Holy Thursday

I’m so glad I started this blog today.  The first reading was about the Passover, and I thought of the Jewish people coming out of Egypt, having to wander through the desert, then coming to the promised land where they could practice their faith in a more pure form without the seductions of wealth and other religions & ideologies mixing in.

Likewise by establishing this blog, I am coming away from the false religions being propounded by some Catholics and anti-environmentalists about environmentalism (which I’ll be discussing later), away from their entrapment in this world’s allurements, ideologies, and fears.  I am standing apart, but solidly with the Church & with God.

God has provided us bounty, plentiful food and resources for a materially good life.  That is quite enough for the animals.  But we people want more.  Let’s be very honest, we want EVERYTHING.  Anything less leaves us in unrest and a foul mood.
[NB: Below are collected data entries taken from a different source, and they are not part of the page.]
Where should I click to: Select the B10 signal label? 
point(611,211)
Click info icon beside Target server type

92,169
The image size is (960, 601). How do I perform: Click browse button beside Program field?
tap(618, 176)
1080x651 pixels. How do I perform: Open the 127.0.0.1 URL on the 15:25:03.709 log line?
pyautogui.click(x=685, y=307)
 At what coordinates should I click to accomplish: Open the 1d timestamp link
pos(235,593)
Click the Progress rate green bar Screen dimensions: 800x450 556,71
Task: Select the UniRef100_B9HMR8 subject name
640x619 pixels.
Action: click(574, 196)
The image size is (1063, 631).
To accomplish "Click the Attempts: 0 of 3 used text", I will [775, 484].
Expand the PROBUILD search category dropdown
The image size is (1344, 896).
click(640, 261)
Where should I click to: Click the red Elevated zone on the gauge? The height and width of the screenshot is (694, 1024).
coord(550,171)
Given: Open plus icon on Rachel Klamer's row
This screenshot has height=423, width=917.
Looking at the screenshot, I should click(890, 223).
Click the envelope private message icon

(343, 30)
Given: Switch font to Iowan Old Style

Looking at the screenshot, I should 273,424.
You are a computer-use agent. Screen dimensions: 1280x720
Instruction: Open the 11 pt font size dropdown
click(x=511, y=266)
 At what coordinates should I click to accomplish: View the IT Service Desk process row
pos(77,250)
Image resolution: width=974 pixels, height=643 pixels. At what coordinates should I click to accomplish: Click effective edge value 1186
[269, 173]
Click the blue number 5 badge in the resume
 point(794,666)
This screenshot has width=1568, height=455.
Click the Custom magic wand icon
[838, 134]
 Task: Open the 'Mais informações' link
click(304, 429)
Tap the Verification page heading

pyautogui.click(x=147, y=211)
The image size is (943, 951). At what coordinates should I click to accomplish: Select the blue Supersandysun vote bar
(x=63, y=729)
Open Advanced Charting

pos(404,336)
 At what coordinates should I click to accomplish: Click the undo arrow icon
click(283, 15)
So on this precious night God granted this most fervent of our desires.  He gave us EVERYTHING, HIMSELF.  St. John of the Cross helps us to realize this vast desire of ours.  If you desire everything, seek nothing.  Nada, nada, nada.  A merchant finds a precious pearl, and he sells everything he has to possess it.

That is what we need to do to save the environment and find true peace and happiness in this life and in the hereafter.  Give our entire lives to God, and let him show us the way, what He wants.

When you really really love someone, someone who has really really loved you & has given his entire self to you, whatever you do for your Beloved, you do it gladly and do not count it as sacrifice.  Indeed, it is a great joy to serve the Beloved, who continually serves you, and mingling together, these services become “co-service” or conservation, service to all.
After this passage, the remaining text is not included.